[Source data]
BEGIN
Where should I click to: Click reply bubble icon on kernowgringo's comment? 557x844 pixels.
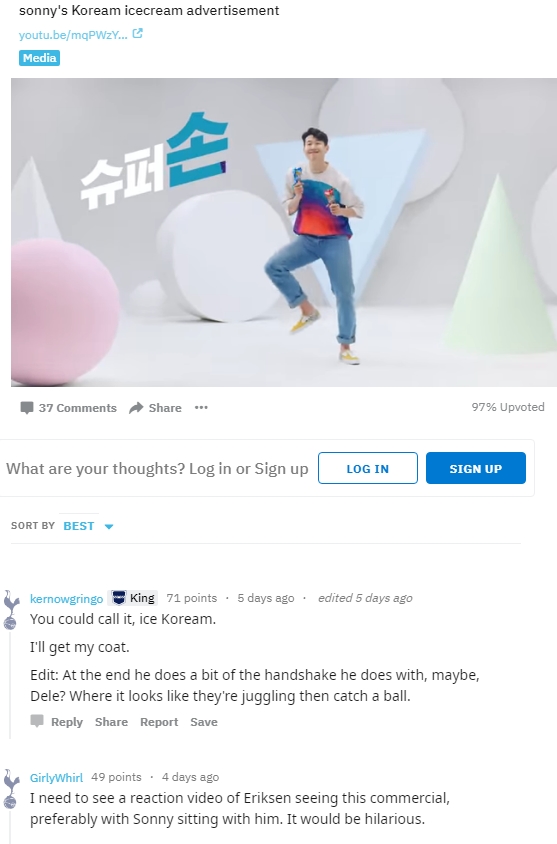tap(37, 721)
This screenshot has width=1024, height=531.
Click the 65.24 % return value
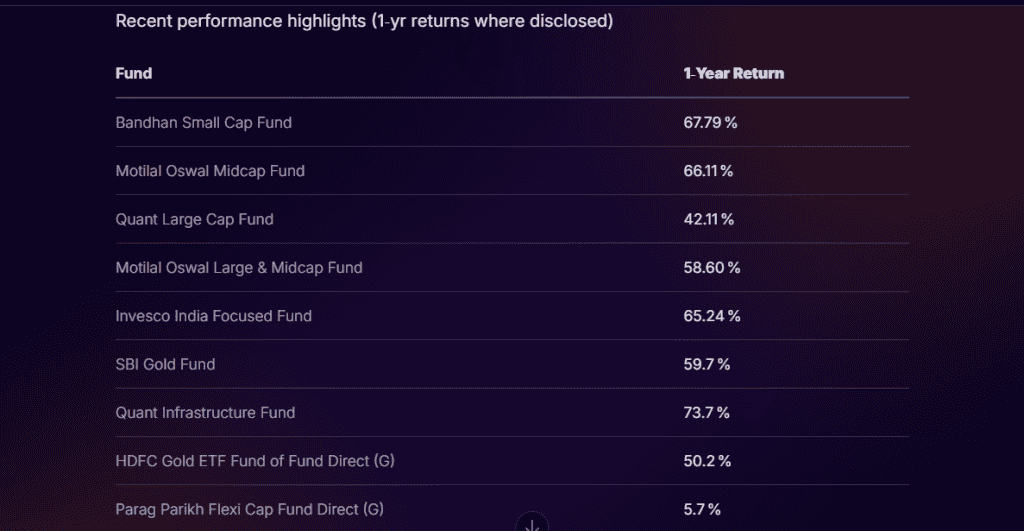711,316
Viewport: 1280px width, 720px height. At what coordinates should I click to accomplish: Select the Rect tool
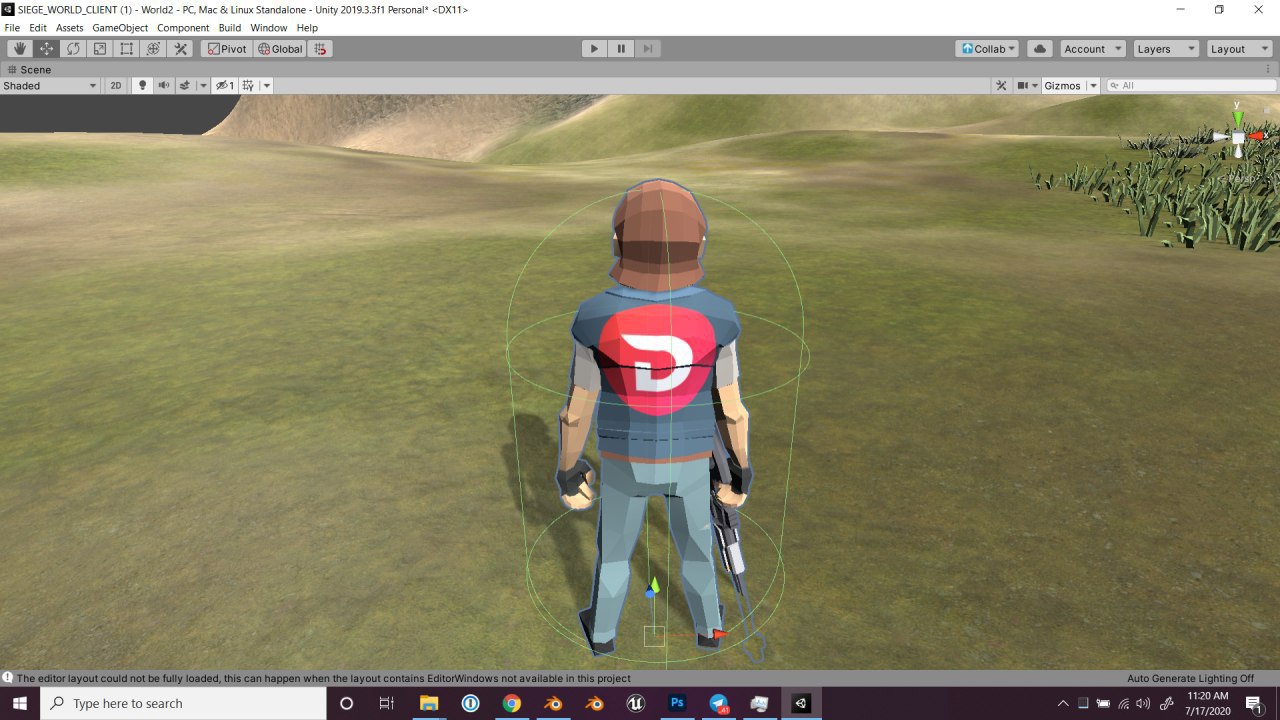(127, 49)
END
Work to complete
No pictures belong in the copy. Repeat the entries exactly.

Your response
Where should I click to: Click reply bubble icon on kernowgringo's comment? 557x844 pixels.
tap(37, 721)
This screenshot has width=1024, height=531.
Click the 65.24 % return value
711,316
Viewport: 1280px width, 720px height. At what coordinates should I click to accomplish: Select the Rect tool
(127, 49)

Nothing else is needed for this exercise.